We encounter a lot of businesses with salespeople on staff, and when we do, one of the first questions we ask the owner or operator is “Are they salespeople or are they order takers?” That’s because our experience is that many people who think they do sales aren’t actually proactively selling anything. Instead, they are nurturing existing relationships and facilitating transactions when a customer comes to them. 

Noting this is not to denigrate that as valuable work. Having good order takers is important. They’re responsible for making sure a business maintains loyal customers and increases average order value over time. But what makes a good order taker is often different from what makes a good salesperson. Or as the head of sales at one of our businesses puts it, there are hunters and there are farmers.

A good salesperson, unlike an order taker, is full-time doing the work of finding new customers. That means searching in new geographies, categories, and industries for novel business. This is important work because outsized growth comes from combining new and organic growth. 
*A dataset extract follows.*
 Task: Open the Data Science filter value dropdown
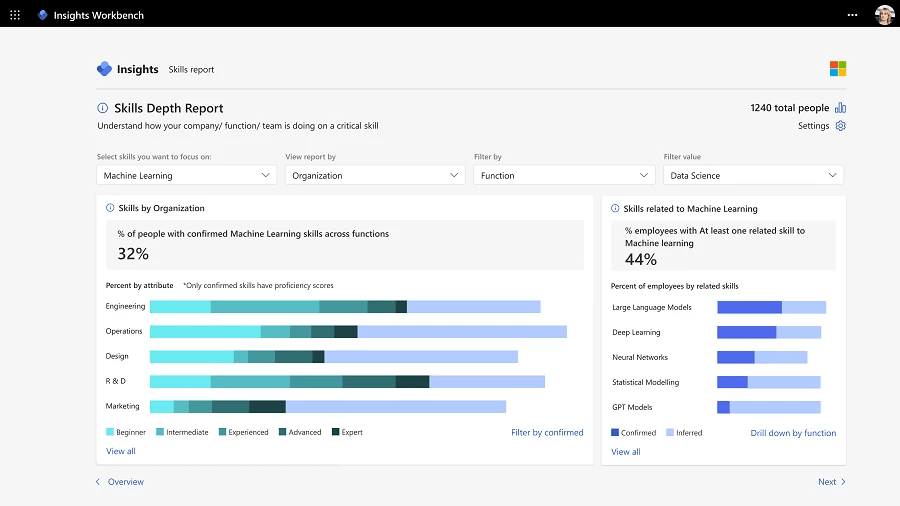[753, 175]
Our experience, though, is that making sales is more difficult than taking orders in the sense that the hit rate is lower (repeat customers are much more likely to make a purchase than new prospects). Further, prospects are likely to make smaller initial buys than repeat buyers, which means anyone who works on commission is incentivized to become more and more of an order taker over time, a reality that is detrimental to the long-term health of a business. Further, a salesperson may be unwilling to hand off a customer to an order taker who might be better at nurturing the relationship because it’s in the long tail of that relationship where he or she will make their money.

Here’s an example…

We met with a manufacturer recently who had five US salespeople covering the northwest, southwest, midwest, northeast, and southeast regions. When we asked how they spent their time, we were regaled with stories of how they worked with existing customers to make and fulfill orders. So we asked who was in charge of finding new customers and were told they were and they had acquired 20 new customers in the past year. So we asked how they had acquired the customers. The answer was that all of them had come to visit their booth at a trade show. So we asked if anyone had looked at gaps in the customer base and proactively reached out to potential customers who had not already shown inbound interest. Crickets.

This business had great order takers, but no salespeople. So hire a salesperson, we advised, and give them residual interests in the new customers they acquire for you so he or she will always be scouting for new business while letting the order takers build relationships. Not only should that person clearly pay for themselves over time, but by separating the functions of sales and order taking, it’s easier to delineate who is doing a good job in the numbers. That’s because a salesperson should be measured on new accounts and an order taker on average account size. Because when the two are smashed together and a combination salesperson/order-taker is measured on revenue, a shortfall in one area can be masked by performance in the other, even though a good business needs both.